Examples of it are debts owing by a firm of partners, debts owing by a principal debtor and guaranteed by one or more sureties, and the liability of two or more persons who together commit a tort. In all such cases each debtor is liable for the whole amount due. The creditor is not obliged to divide his claim into as many different parts as there are debtors. He may exact the whole sum from one, and leave that one to recover from his co-debtors, if possible and permissible, a just proportion of the amount so paid. A debt of £100 owing by two partners, A. and B., is not equivalent to one debt of £50 owing by A. and another of the same amount owing by B. It is a single debt of £100 owing by each of them, in such fashion that each of them may be compelled to pay the whole of it, but that when it is once paid by either of them, both are discharged from it.[[455]]

Obligations of this description may be called solidary, since in the language of Roman law, each of the debtors is bound in solidum instead of pro parte; that is to say, for the whole, and not for a proportionate part.
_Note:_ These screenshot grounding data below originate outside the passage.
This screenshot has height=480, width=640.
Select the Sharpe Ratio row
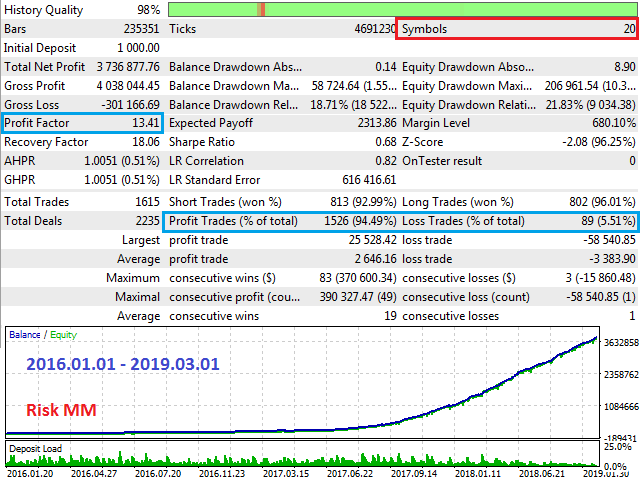point(280,143)
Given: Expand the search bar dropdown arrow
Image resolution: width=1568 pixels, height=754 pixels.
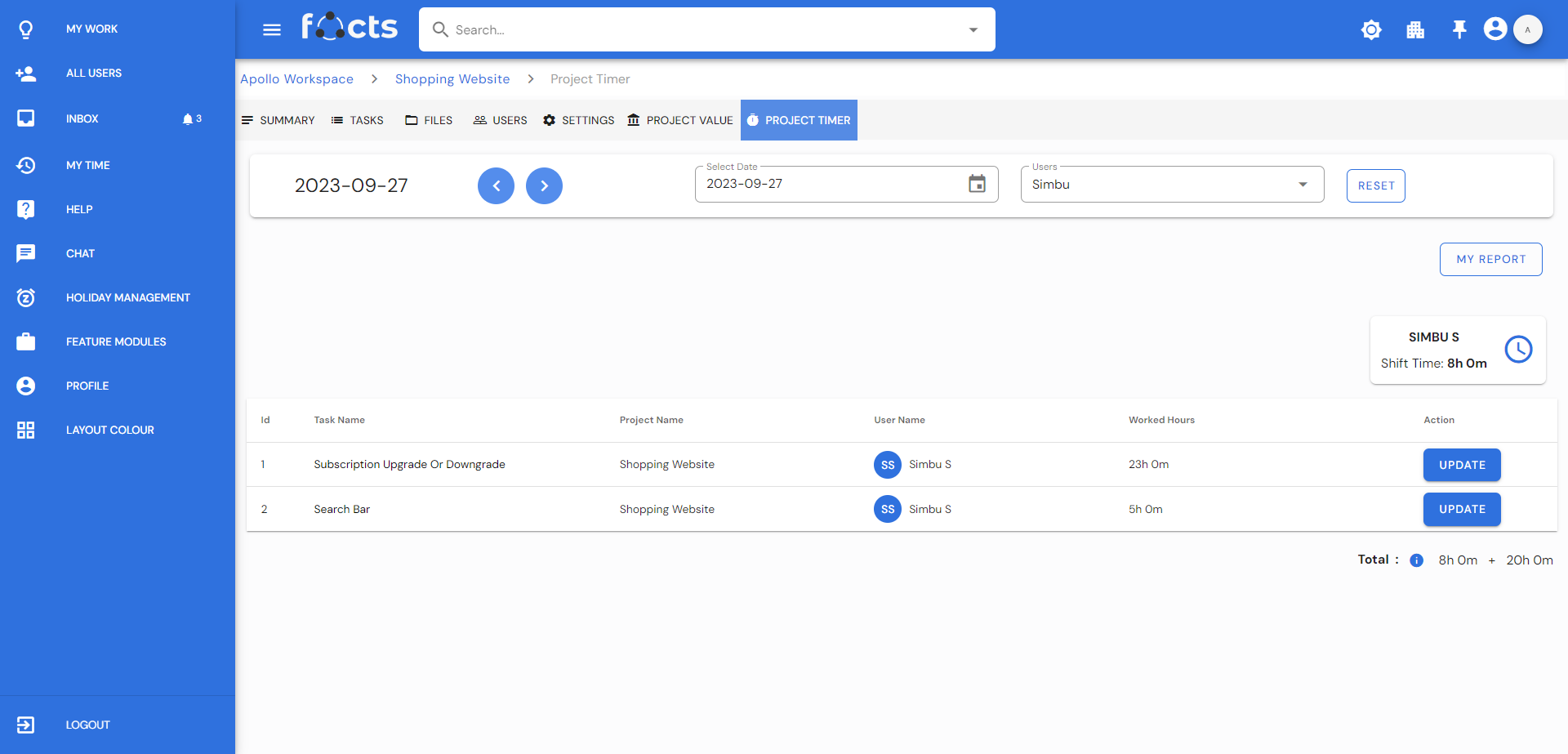Looking at the screenshot, I should tap(973, 30).
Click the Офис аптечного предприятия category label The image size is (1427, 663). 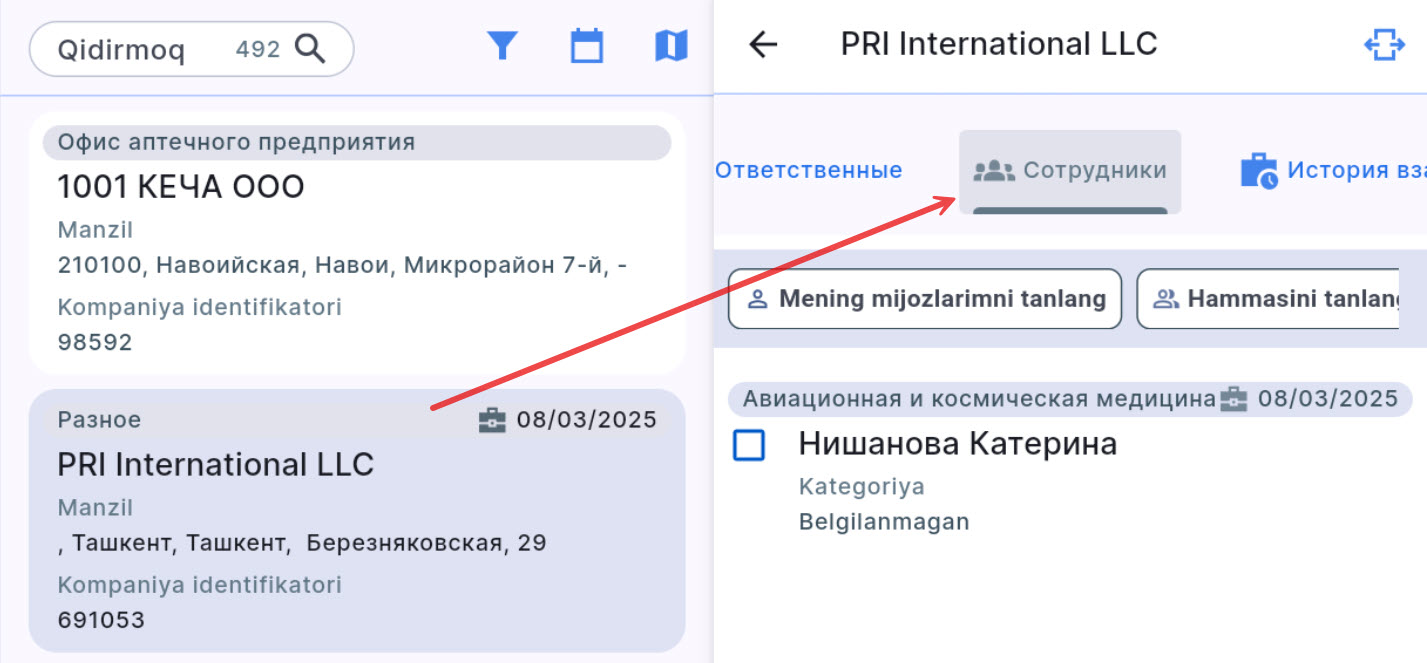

A solidary obligation, therefore, may be defined as one in which two or more debtors owe the same thing to the same creditor. In English law they are of three distinct kinds, being either (1) several, (2) joint, or (3) joint and several.

1. Solidary obligations are several, when, although the thing owed is the same in each case, there are as many distinct obligations and causes of action, as there are debtors. Each debtor is bound to the creditor by a distinct and independent vinculum juris, the only connexion between them being that in each case the subject-matter of the obligation is the same, so that performance by one of the debtors necessarily discharges all the others also.
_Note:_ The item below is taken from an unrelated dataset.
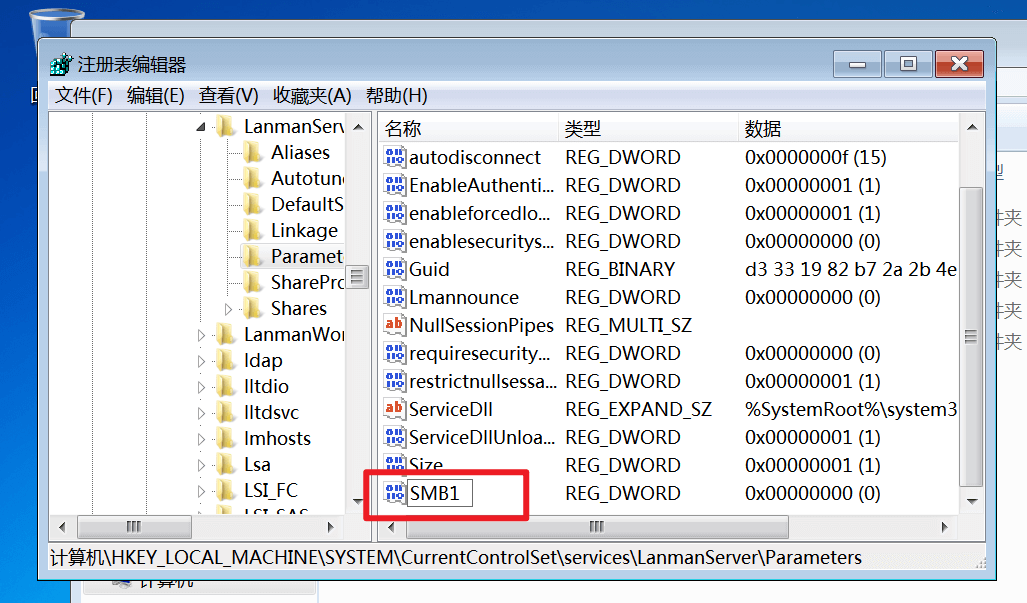Image resolution: width=1027 pixels, height=603 pixels.
Task: Collapse the LanmanServer tree node
Action: [x=201, y=126]
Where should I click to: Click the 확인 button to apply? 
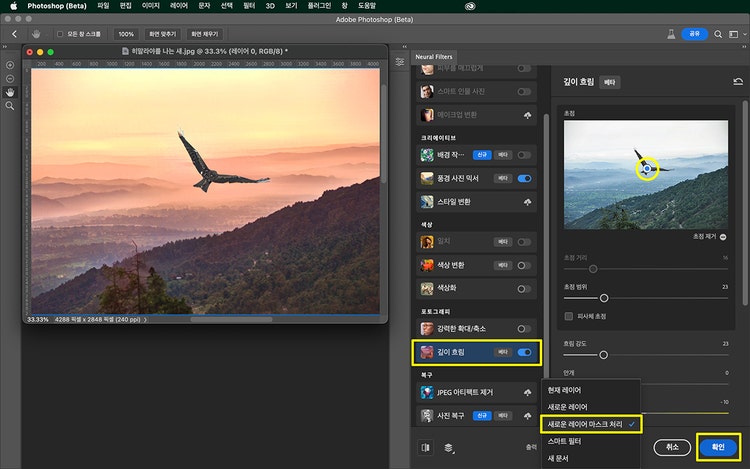pos(718,446)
2. Solidary obligations are joint, on the other hand, when, though there are two or more debtors, there is only one debt or other cause of action, as well as only one thing owed. The vinculum juris is single, though it binds several debtors to the same creditor. The chief effect of this unity of the obligation is that all the debtors are discharged by anything which discharges any one of them. When the vinculum juris has once been severed as to any of them, it is severed as to all. Where, on the contrary, solidary obligations are several and not joint, performance by one debtor will release the others, but in all other respects the different vincula juris are independent of each other.
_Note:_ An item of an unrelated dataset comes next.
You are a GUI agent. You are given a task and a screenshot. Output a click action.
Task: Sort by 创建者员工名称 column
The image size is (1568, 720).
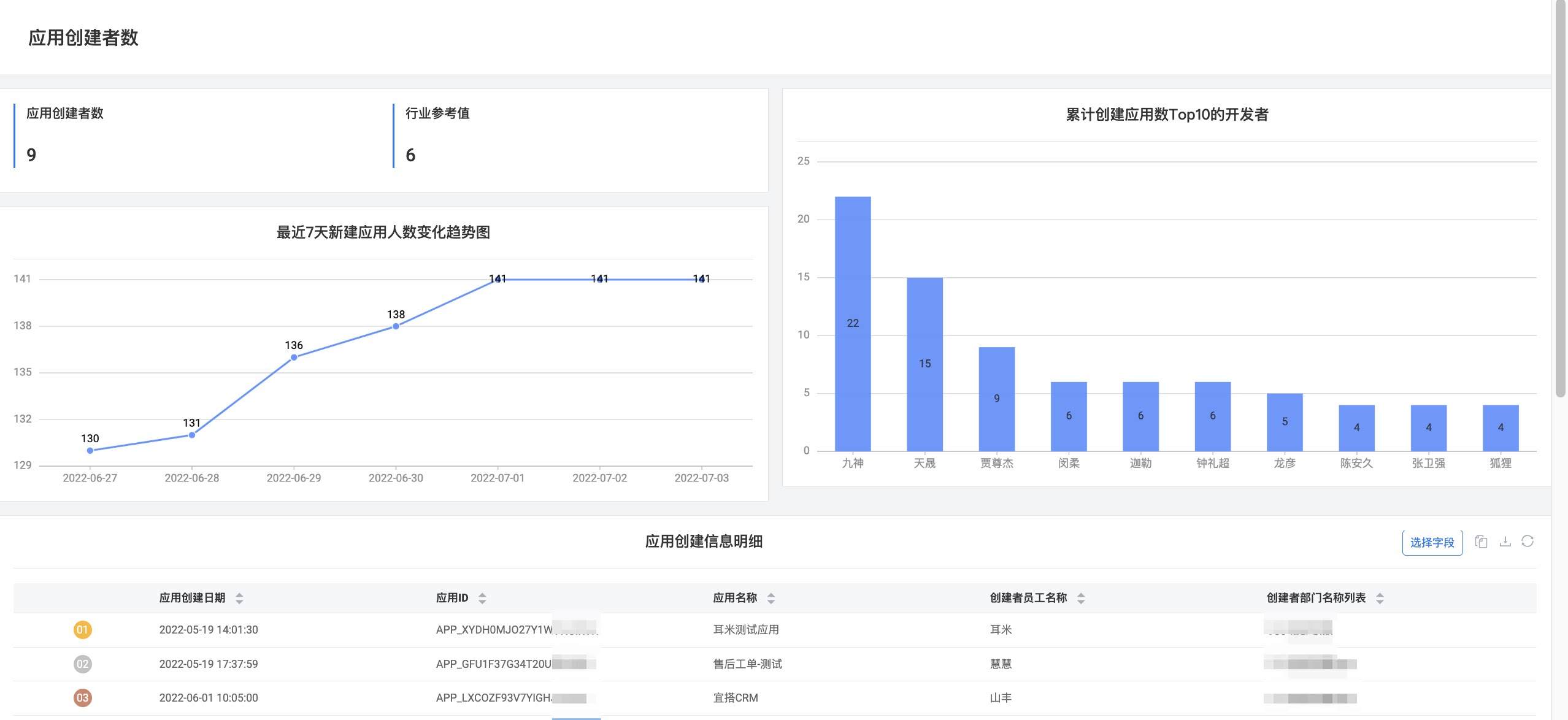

3. The third species of solidary obligation consists of those which are both joint and several. As their name implies, they stand half-way between the two extreme types which we have already considered. They are the product of a compromise between two competing principles. For some purposes the law treats them as joint, and for other purposes as several. For some purposes there is in the eye of the law only one single obligation and cause of action, while for other purposes the law consents to recognise as many distinct obligations and causes of action as there are debtors.

On what principle, then, does the law determine the class of which any solidary obligation belongs? Speaking generally, we may say that such obligations are several, when, although they have the same subject-matter, they have different sources; they are several in their nature, if they are distinct in their origin. They are joint, on the other hand, when they have not merely the same subject-matter, but the same source. Joint and several obligations, in the third place, are those joint obligations which the law, for special reasons, chooses to treat in special respects as if they were several. Like those which are purely and simply joint, they have the same source as well as the same subject-matter; but the law does not regard them consistently as comprising a single vinculum juris.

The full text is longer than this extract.